The task:
From the data that follows, report how many lines hold the string "Machine", giving only the number.

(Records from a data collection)
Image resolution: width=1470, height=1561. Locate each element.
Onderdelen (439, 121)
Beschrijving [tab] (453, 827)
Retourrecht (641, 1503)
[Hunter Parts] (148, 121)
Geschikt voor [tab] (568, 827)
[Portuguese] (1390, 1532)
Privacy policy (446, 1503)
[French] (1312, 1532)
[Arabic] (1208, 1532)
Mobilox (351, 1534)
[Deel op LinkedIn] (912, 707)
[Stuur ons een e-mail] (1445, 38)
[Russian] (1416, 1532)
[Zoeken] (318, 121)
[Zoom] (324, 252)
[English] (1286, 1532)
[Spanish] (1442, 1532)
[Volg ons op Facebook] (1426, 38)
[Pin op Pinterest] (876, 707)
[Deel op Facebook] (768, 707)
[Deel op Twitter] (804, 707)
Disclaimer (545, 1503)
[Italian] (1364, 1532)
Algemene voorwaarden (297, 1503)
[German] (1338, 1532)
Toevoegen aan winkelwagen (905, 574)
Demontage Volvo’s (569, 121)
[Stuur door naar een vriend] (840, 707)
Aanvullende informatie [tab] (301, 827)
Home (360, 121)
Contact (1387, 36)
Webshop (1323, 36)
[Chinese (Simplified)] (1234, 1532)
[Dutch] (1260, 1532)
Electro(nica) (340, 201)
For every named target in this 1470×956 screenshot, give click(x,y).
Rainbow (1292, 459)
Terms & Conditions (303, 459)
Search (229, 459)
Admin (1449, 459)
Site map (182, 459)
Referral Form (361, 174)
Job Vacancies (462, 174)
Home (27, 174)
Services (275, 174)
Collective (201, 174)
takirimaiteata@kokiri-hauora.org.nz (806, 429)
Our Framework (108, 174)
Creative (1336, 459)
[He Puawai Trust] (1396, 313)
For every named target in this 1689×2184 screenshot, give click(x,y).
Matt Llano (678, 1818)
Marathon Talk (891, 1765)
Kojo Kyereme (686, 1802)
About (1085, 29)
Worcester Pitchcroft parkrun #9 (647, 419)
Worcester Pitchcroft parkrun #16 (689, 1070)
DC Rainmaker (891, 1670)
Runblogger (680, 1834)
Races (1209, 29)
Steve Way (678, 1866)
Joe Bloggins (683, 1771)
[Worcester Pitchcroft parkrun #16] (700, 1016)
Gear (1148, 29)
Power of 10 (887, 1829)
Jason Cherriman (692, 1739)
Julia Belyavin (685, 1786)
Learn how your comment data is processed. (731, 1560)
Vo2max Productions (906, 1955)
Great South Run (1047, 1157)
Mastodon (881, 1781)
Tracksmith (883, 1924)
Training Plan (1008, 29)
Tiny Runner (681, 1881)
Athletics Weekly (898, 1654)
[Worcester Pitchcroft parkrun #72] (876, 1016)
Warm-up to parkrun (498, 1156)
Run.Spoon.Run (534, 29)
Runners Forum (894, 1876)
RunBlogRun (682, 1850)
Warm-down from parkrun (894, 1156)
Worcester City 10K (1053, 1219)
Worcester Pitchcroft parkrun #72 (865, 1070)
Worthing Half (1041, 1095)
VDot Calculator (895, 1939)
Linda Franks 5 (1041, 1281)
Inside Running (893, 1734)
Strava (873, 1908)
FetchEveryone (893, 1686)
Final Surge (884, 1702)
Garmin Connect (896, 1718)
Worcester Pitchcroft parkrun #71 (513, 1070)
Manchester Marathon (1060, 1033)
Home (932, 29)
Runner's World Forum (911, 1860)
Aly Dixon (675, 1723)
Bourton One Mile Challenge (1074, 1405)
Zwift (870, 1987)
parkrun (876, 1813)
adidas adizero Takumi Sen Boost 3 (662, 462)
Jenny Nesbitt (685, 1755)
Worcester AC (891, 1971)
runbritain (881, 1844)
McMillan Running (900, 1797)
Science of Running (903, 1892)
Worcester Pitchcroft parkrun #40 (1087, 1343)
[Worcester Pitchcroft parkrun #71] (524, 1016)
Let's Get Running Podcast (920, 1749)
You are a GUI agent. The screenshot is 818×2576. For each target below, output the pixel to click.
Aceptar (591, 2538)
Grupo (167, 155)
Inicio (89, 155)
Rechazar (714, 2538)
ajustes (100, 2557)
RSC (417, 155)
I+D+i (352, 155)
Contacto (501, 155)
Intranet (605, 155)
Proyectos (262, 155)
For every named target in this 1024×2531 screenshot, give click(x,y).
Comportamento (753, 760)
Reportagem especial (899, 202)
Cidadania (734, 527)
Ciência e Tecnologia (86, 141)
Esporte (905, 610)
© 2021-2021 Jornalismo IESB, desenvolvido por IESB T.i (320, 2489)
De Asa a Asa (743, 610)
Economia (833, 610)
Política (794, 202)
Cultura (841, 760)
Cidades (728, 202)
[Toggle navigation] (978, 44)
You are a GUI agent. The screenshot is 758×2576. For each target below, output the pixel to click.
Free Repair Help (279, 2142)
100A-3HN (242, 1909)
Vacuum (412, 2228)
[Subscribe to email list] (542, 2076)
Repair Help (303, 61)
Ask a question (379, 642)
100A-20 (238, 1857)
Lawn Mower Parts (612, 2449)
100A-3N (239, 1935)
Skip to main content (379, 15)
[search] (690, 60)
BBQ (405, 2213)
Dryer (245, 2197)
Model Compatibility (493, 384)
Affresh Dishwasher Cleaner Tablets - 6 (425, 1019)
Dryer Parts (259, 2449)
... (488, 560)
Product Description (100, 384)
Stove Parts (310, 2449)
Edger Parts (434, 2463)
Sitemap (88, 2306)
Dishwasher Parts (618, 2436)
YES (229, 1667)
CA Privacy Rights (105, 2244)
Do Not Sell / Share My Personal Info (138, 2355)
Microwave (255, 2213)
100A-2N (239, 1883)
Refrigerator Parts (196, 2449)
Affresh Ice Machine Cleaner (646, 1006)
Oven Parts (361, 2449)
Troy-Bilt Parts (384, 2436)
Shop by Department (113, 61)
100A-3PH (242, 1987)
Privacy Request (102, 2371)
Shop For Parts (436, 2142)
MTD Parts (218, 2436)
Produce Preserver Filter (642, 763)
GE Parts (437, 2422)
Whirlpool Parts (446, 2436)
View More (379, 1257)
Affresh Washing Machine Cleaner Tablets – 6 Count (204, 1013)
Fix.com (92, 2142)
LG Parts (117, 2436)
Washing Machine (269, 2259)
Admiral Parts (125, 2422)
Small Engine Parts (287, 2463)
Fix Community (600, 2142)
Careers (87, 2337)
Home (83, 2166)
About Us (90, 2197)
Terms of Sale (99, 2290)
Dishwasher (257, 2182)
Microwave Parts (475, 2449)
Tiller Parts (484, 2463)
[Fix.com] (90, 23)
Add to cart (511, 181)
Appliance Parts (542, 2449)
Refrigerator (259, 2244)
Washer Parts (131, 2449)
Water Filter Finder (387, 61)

Output below:
3